Mary, a proper prankster.

Next morning I got cleaned up and dressed for breakfast. Heather, her mom, sisters her brother were all there. It was a lovely morning. I suddenly remembered I had a couple of more things for the family and excused myself to go upstairs to the room I was staying in to retrieve them. Just when I thought things couldn't get any more surreal, they did. I opened the door and there was my future father-in-law standing in my room, naked as a newborn baby and weighing himself on a bathroom scale that had no business being anywhere but the bathroom. To top it all off he bellowed “good morning John” and stuck his arm out in an invitation to shake his hand. There went the lovely morning.

Amidst the chaos and confusion, there was a glimmer of hope. Heather’s sisters, bless their hearts, were normal and nice, offering me a lifeline of sanity in an otherwise insane world. Yet even as I basked in the warmth of their kindness, I couldn't shake the feeling that the other shoe was about to drop.

And drop it did, in the form of a sudden illness that struck me down like a bolt of lightning from the heavens above. As I lay in bed, delirious and feverish, my future bride-to-be attempted to nurse me back to health with a cocktail of Robitussin, Tylenol, and NyQuil. Little did she know, her mother had similar plans.

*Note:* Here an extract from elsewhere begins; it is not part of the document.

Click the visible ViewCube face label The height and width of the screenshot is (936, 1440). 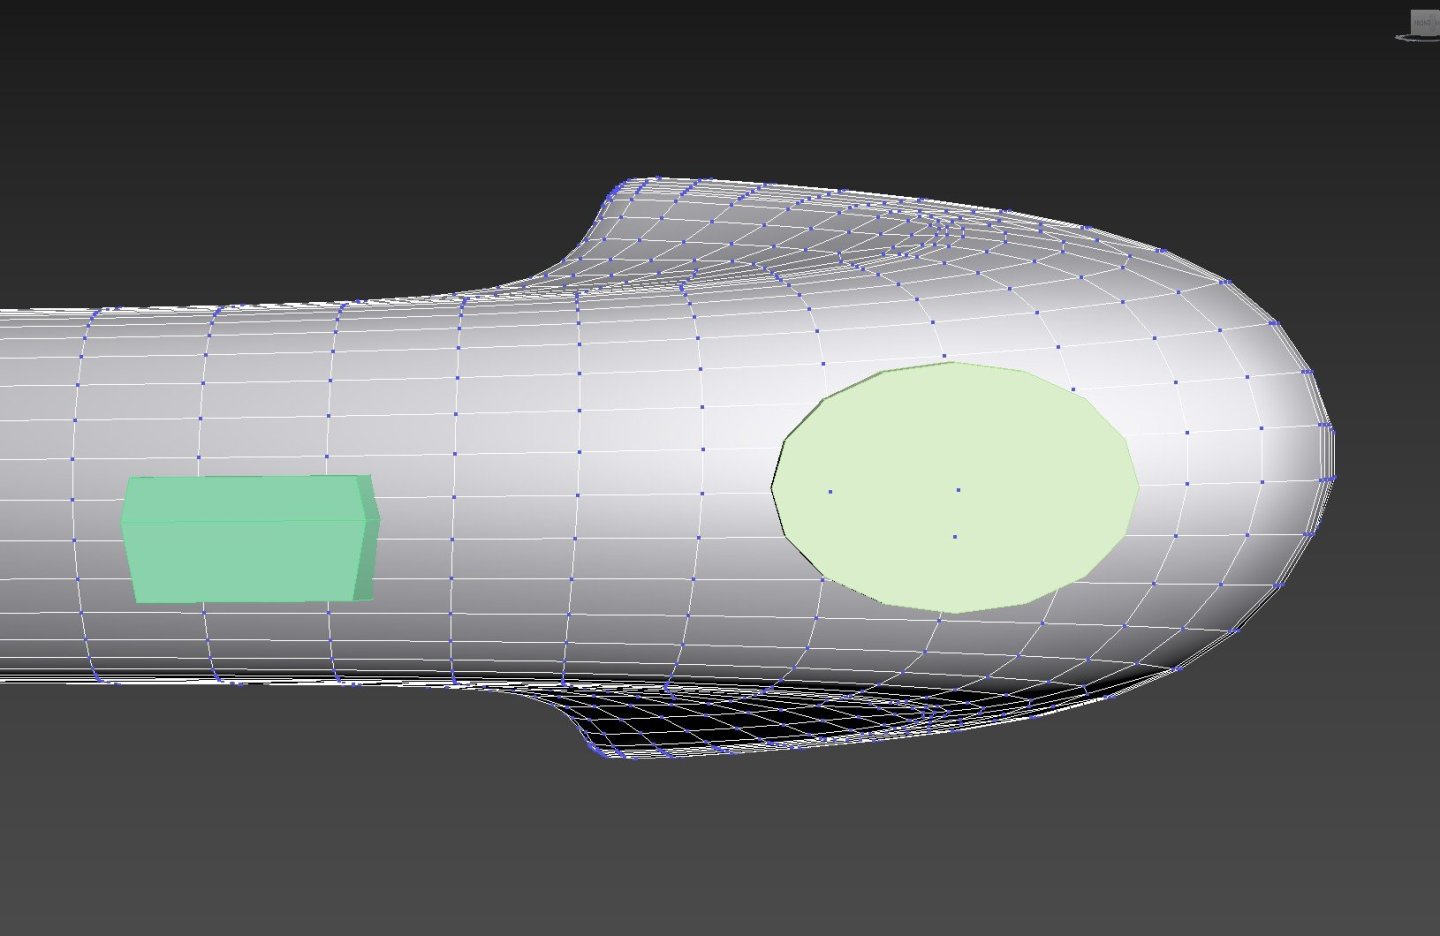point(1425,22)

Unbeknownst to anyone else in the family, she gave me a little something extra from her personal medicine cabinet—a couple of doses of Xanax. I slept for 17 hours straight, dreaming of a future filled with love, laughter, and the occasional whoopee cushion.

Once I was better and cleared to fly, it was time to head back to Salt Lake. As Heather and I sat on the plane back to Salt Lake, she turned to me with a very concerned look on her face and asked me, “Are you sure you want to do this?” Without missing a beat I replied, “I’ve never been so sure of anything.”

So there you have it—how I met my future in-laws. It was a bit nerve-wracking but also one of the greatest experiences of my life.